Standard dual-encoder vision-language models that map images and text to deterministic points on a shared unit hypersphere through $\ell_2$ normalization typically expose neither \emph{aleatoric} uncertainty (cross-modal ambiguity) nor \emph{epistemic} uncertainty (lack of training-distribution support). Existing post-hoc methods either recover at most one of the two uncertainty components, or ignore the hyperspherical geometry of these models' embeddings. We propose \textbf{GeoFlowVLM} as a post-hoc adapter that learns the joint distribution of paired $\ell_2$-normalised dual-encoder VLM embeddings on the product hypersphere $\mathbb{S}^{d-1} \times \mathbb{S}^{d-1}$ via Riemannian flow matching with a single masked velocity field. A consistency result shows that, in the population limit, the trained network exposes the joint flow and both cross-modal conditional flows as valid Riemannian flow-matching velocity fields on their respective domains. We derive two quantities from this single model: a conditional retrieval entropy that quantifies aleatoric ambiguity with a decision-theoretic interpretation via a Fano-type bound, and a marginal-typicality epistemic score justified by an exact chain-rule decomposition of the joint NLL. This decomposition isolates a cross-modal pointwise-mutual-information term that is structurally discriminative rather than epistemic, and is empirically the only consistently uninformative standalone component. Empirically, the entropy tracks Recall@1 with near-ideal monotonic calibration across three retrieval benchmarks in both directions, and the marginal-typicality sum yields consistently calibrated selective accuracy across four zero-shot classification benchmarks.

Editorial analysis

A structured set of objections, weighed in public.

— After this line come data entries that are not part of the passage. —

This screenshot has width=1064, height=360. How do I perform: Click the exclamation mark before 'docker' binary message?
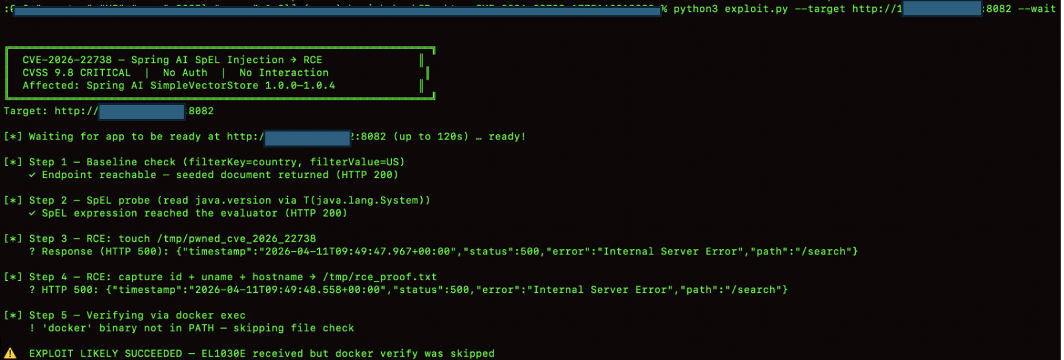(32, 328)
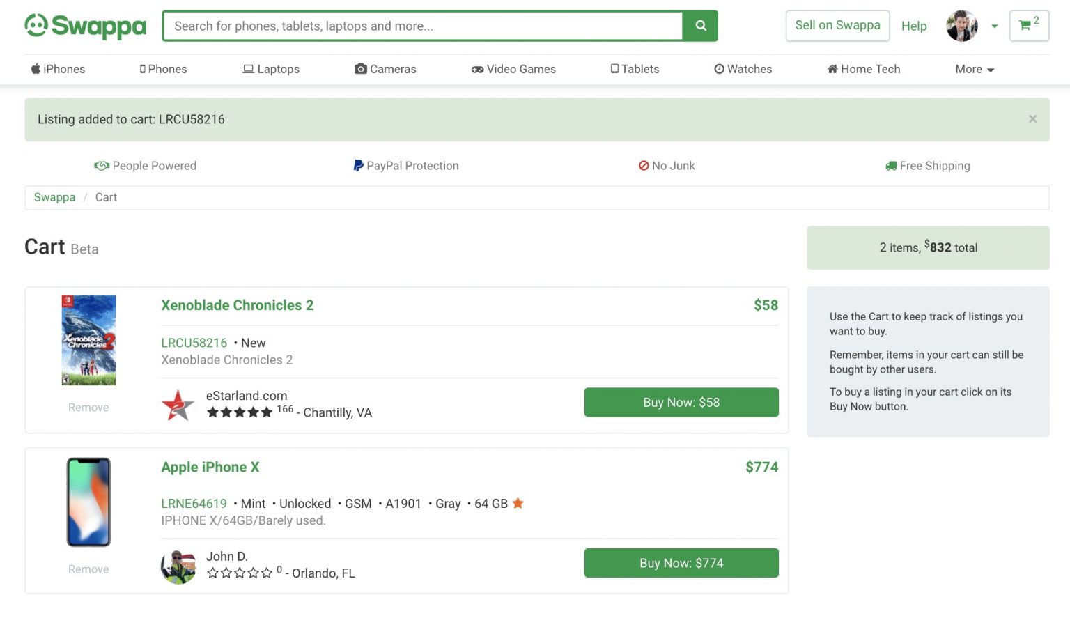
Task: Select the iPhones category with Apple icon
Action: pos(58,69)
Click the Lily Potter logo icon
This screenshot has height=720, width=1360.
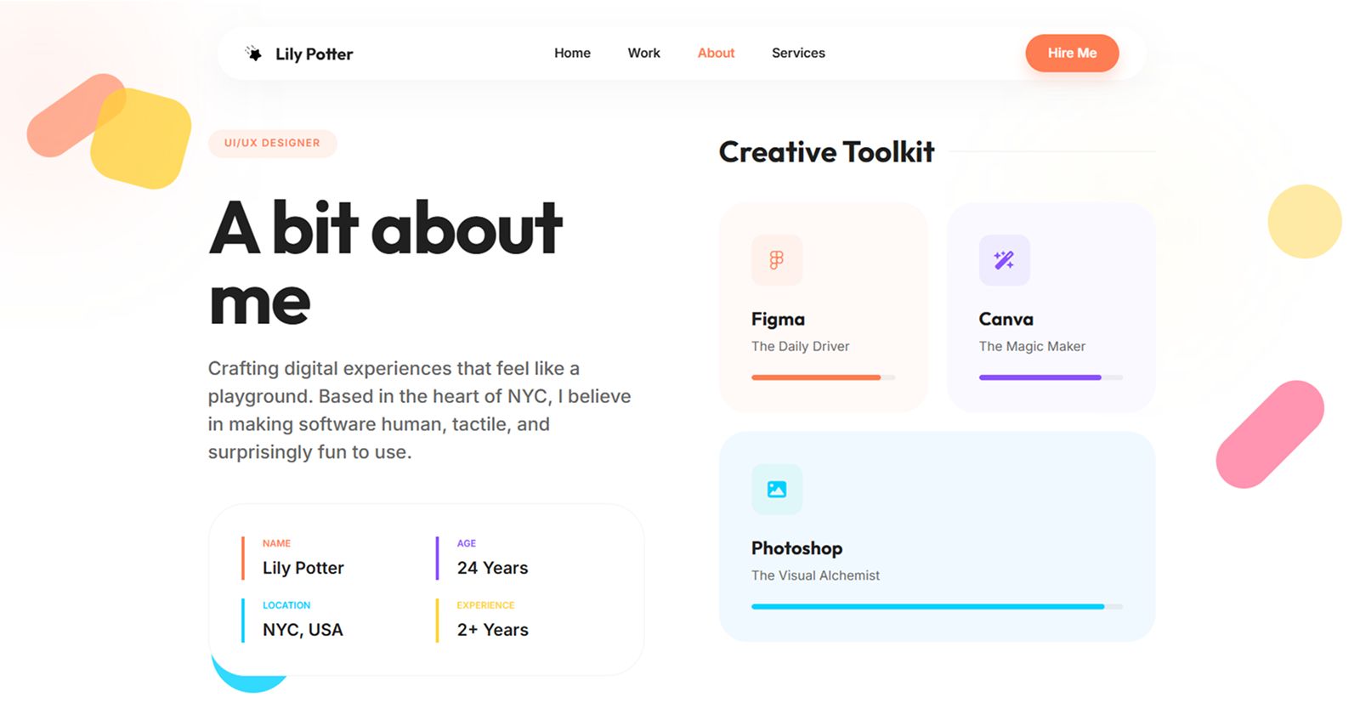(253, 54)
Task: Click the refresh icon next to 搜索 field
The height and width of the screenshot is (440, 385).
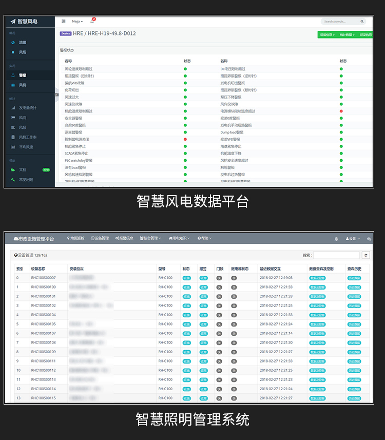Action: (x=365, y=255)
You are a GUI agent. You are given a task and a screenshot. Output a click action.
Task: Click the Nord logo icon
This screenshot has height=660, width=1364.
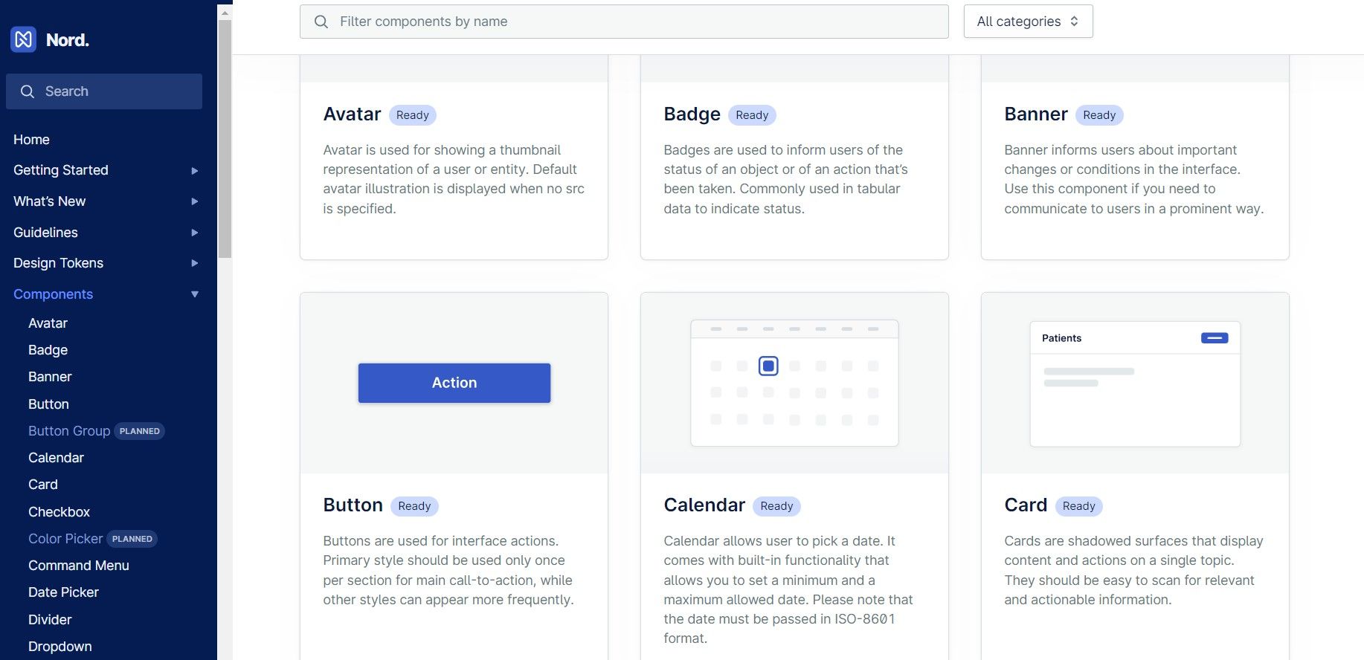(x=24, y=39)
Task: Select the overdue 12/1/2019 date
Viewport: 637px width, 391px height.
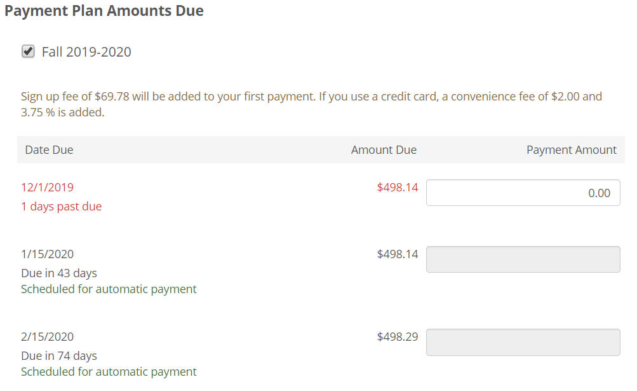Action: click(48, 187)
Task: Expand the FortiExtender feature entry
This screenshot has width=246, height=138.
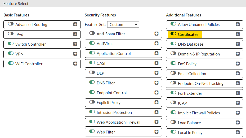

Desk editor's note, referee report, simulated authors' rebuttal, and a circularity audit. Tearing a paper down is the easy half of reading it; the pith above is the substance, this is the friction.

Desk Editor's Note private letter to a colleague

GeoFlowVLM fits one masked Riemannian flow on the product hypersphere to pull both aleatoric entropy and epistemic typicality from frozen VLM embeddings, but the population consistency claim for the conditional flows rests on algebra that is not shown.

read the letter

The paper's main move is to treat paired image-text embeddings as points on S^{d-1} x S^{d-1} and train a single masked velocity field with Riemannian flow matching. From the resulting joint model they extract a conditional entropy that tracks aleatoric cross-modal ambiguity and a marginal-typicality score for epistemic uncertainty, using an exact chain-rule split of the negative log-likelihood. The empirical side shows the entropy correlating with Recall@1 on retrieval sets and the typicality score producing calibrated selective accuracy on zero-shot classification tasks across several benchmarks. That combination is new relative to prior post-hoc VLM uncertainty work, which usually handles at most one uncertainty type and often drops the hyperspherical geometry. The experiments are straightforward and the calibration plots look clean, so the practical side holds up on the reported numbers. The soft spot is the central consistency result. The abstract states that in the population limit the masked field simultaneously gives valid joint and conditional Riemannian flow-matching velocities, yet the text supplies no derivation steps, no check on whether the mask commutes with the tangent-space projection, and no error analysis. Without those steps the claim cannot be verified from what is written, which leaves the theoretical foundation thinner than the empirical claims. The citations to flow-matching and VLM uncertainty literature are appropriate and do not appear padded. This is aimed at people who already work on post-hoc uncertainty for multimodal embeddings or who care about geometry-preserving generative models on manifolds. A reader who wants a single adapter that respects the unit-hypersphere constraint and supplies both uncertainty flavors could get concrete value from the method if the derivations are filled in. I would send it to peer review. The core construction is distinct enough and the benchmarks are relevant, so referees can pressure-test the missing algebra and the calibration claims directly.

Referee Report

2 major / 2 minor

Summary. The manuscript proposes GeoFlowVLM, a post-hoc adapter for frozen dual-encoder VLMs. It models the joint distribution of paired ℓ₂-normalized embeddings on the product hypersphere S^{d-1} × S^{d-1} via Riemannian flow matching using a single masked velocity field. A population-limit consistency result is asserted, under which the trained network yields valid RFM velocity fields for the joint distribution and both cross-modal conditionals. Two derived quantities are introduced: a conditional retrieval entropy (aleatoric uncertainty, with Fano-type decision-theoretic interpretation) and a marginal-typicality epistemic score obtained from an exact chain-rule decomposition of the joint negative log-likelihood. Experiments report that the entropy tracks Recall@1 monotonically across three retrieval benchmarks and that the typicality score produces calibrated selective accuracy on four zero-shot classification benchmarks.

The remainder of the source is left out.